L’AfD a beau être critiqué férocement par la classe dirigeante, ce parti réactionnaire n’en est pas moins un fervent partisan des politiques d’austerité, du soutien à Israël et au génocide des Gazaouis, et des cadeaux fiscaux aux milliardaires et aux grandes entreprises. L’AfD est un ennemi de la classe ouvrière, qu’il cherche à diviser par une démagogie raciste.

L’AfD n’a pas été le seul parti à progresser durant les élections de septembre. Cela a aussi été le cas de l’« Alliance Sahra Wagenknecht » (BSW). Cette scission récente du parti réformiste de gauche Die Linke se caractérise par un programme confus, qui mêle la revendication d’aides supplémentaires aux petites entreprises à une démagogie raciste dirigée contre les immigrés. Le BSW est arrivé troisième en Saxe et en Thuringe, derrière l’AfD et la CDU, mais devant le SPD, les Verts, les Libéraux et Die Linke. En Brandebourg, le BSW est à nouveau arrivé troisième, derrière le SPD et l’AfD.

Les succès de l’AfD et du BSW marquent avant tout le rejet massif des partis du statu quo, qu’il s’agisse de la CDU, qui a dirigé l’Allemagne de 2005 à 2021, ou du SPD, des Libéraux et des Verts qui gouvernent aujourd’hui. Durant toute cette période, la politique gouvernementale est restée peu ou prou la même et n’a profité qu’aux grandes entreprises. Quant à Die Linke, il paie le prix de son soutien aux politiques d’austérité que le SPD applique dans plusieurs Lander.

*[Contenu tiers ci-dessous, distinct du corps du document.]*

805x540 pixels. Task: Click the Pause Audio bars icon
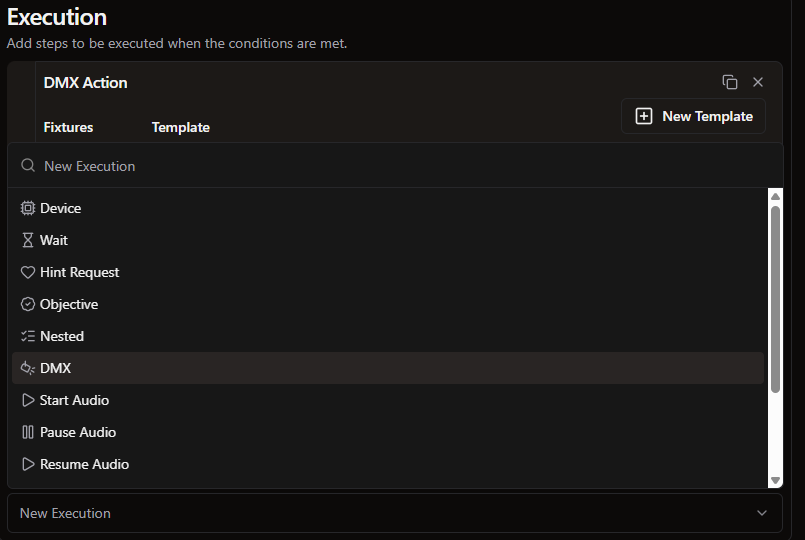[x=28, y=432]
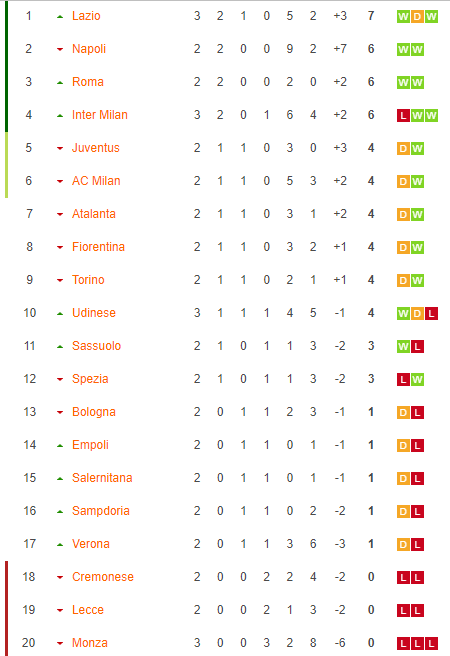Click the last L badge in Monza row

[431, 643]
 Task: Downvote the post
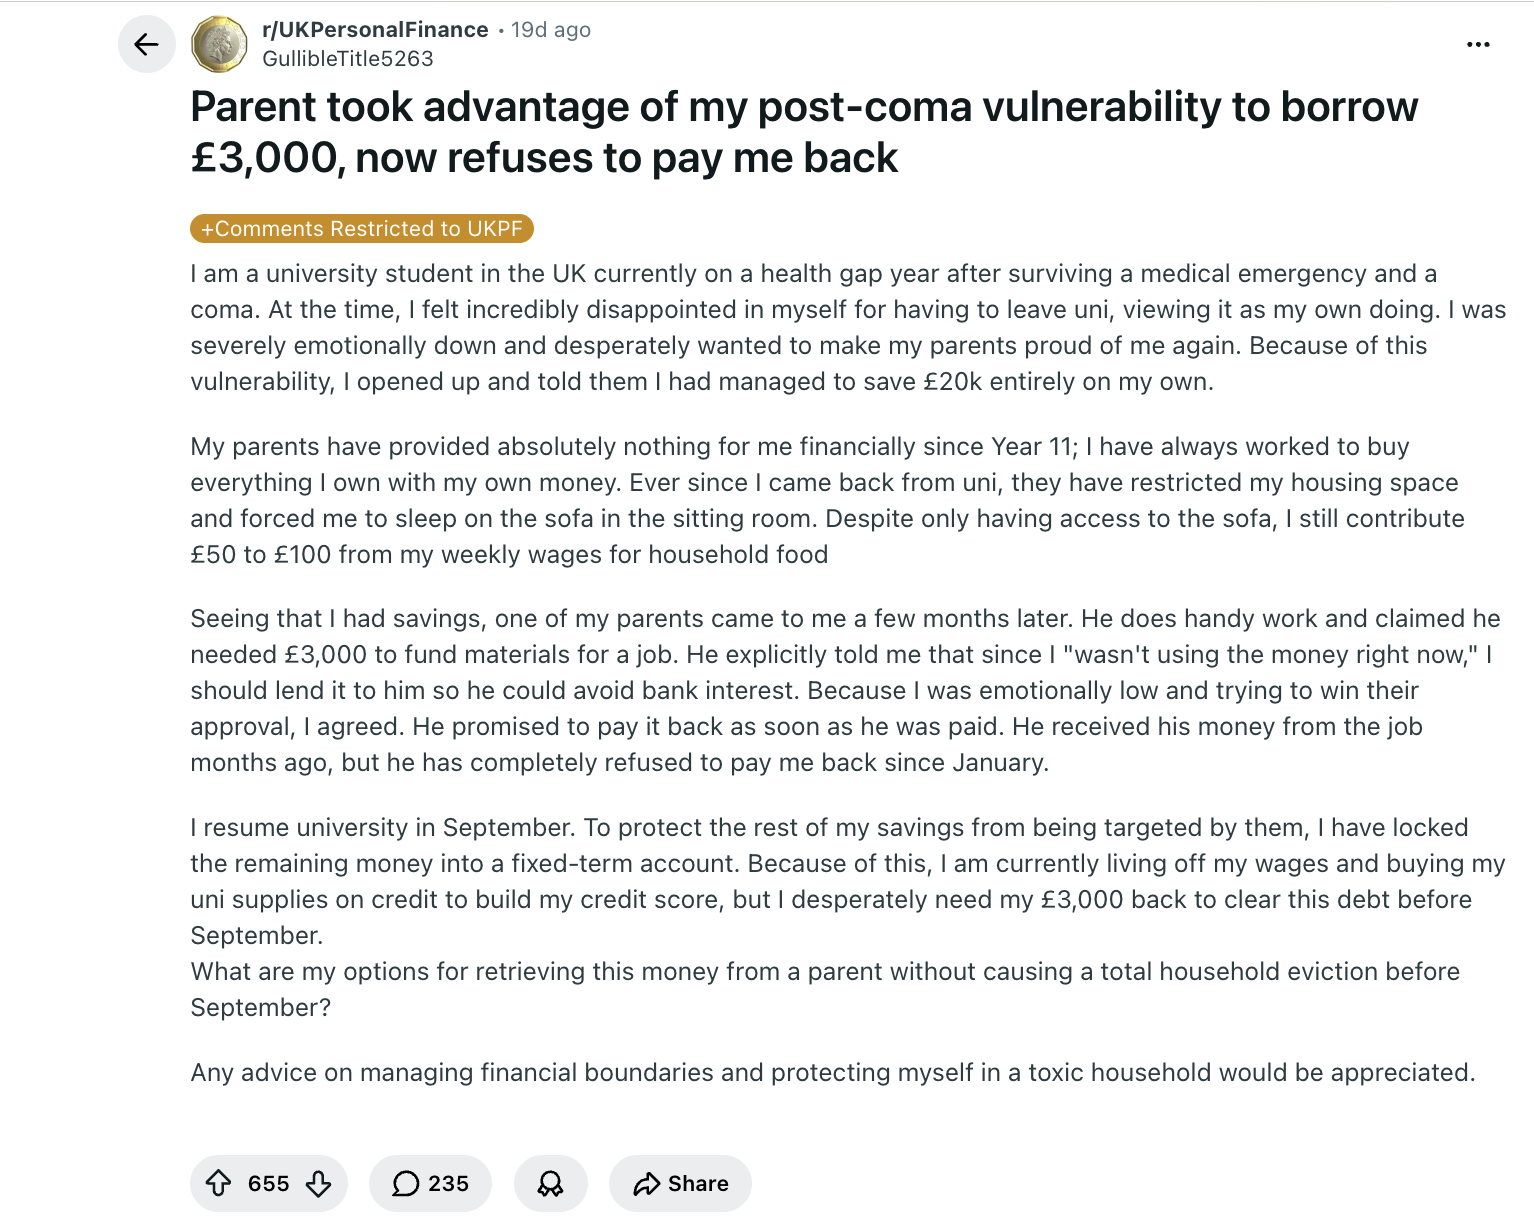[x=318, y=1184]
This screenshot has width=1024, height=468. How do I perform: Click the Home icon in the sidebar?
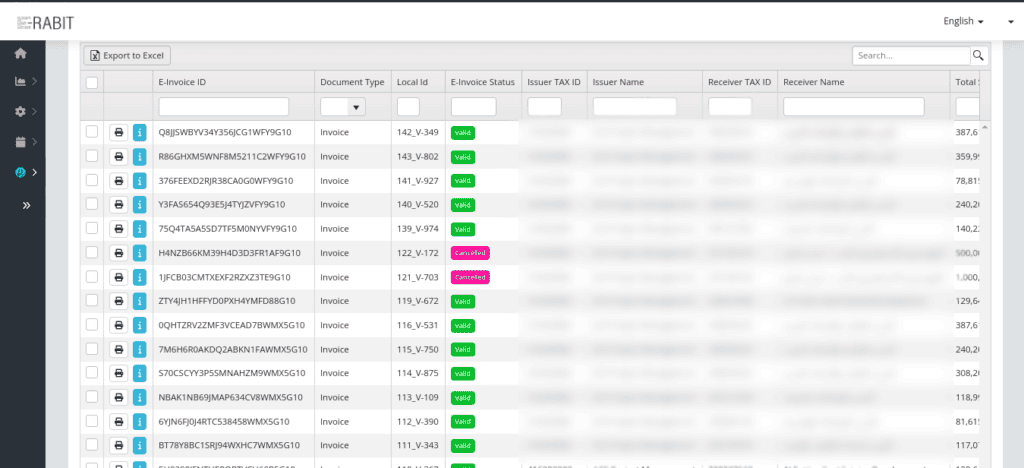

Après plusieurs décennies de stabilité, toutes les contradictions du capitalisme allemand sont en train de remonter à la surface et font trembler la classe dirigeante. La classe ouvrière allemande ne doit placer aucune confiance dans les partis au service de la bourgeoisie, qui ne prétend défendre la « démocratie » que pour protéger ses profits. Elle ne doit rien attendre non plus de la démagogie réactionnaire de l’AfD ou de l’opportunisme raciste du BSW, qui cherchent à détourner la colère des masses contre les immigrés pour défendre le capitalisme allemand. Seule une politique révolutionnaire de classe, sur la base d’un programme communiste peut mettre fin à l’austérité et à l’exploitation.